Input records >>
---
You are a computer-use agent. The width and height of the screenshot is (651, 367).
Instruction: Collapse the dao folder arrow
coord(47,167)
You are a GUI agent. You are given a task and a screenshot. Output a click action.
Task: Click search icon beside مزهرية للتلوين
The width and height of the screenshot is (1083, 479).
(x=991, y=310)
---
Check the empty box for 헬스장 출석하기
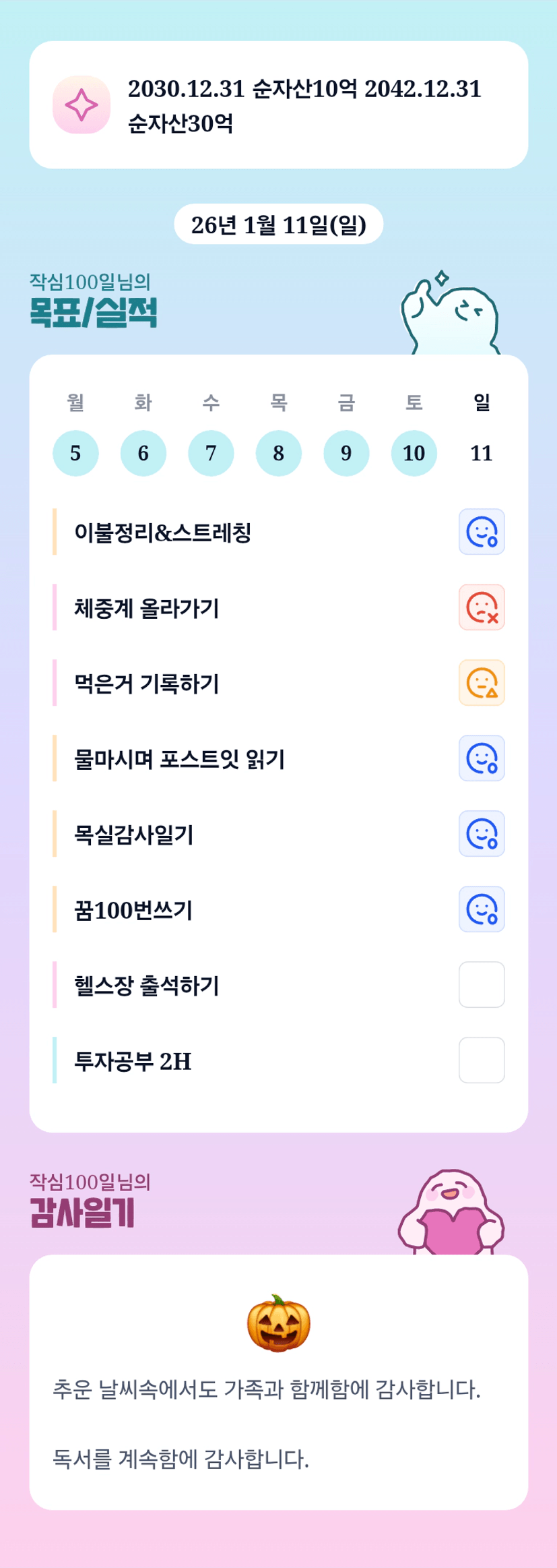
---
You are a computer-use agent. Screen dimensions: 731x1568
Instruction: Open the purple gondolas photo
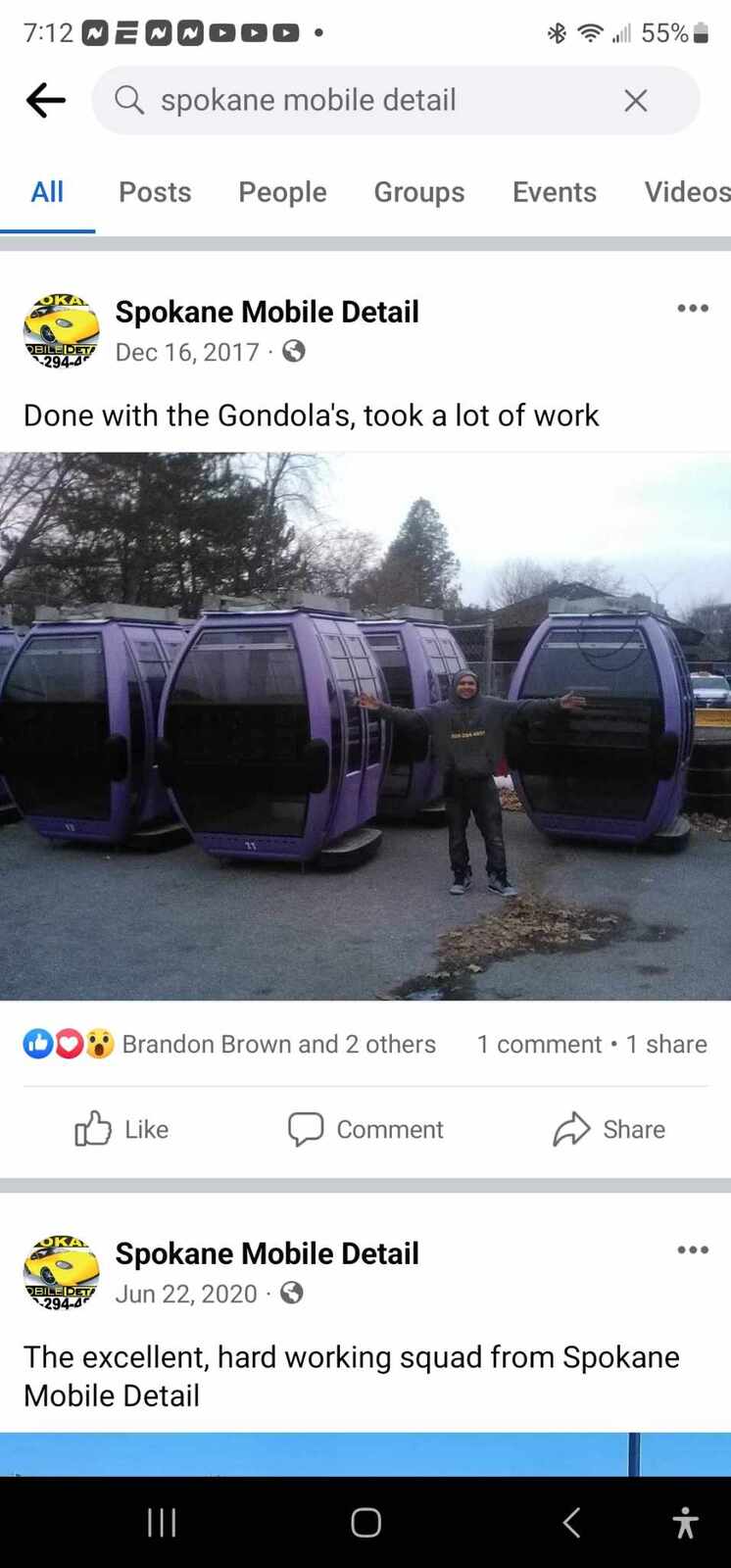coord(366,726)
---
Lines from the records above that hold "agent" are the ones to list.

You are a computer-use agent. The width and height of the screenshot is (651, 367).
You are a GUI agent. You are given a task and a screenshot. Output a click action.
You are a computer-use agent. Screen dimensions: 731x1568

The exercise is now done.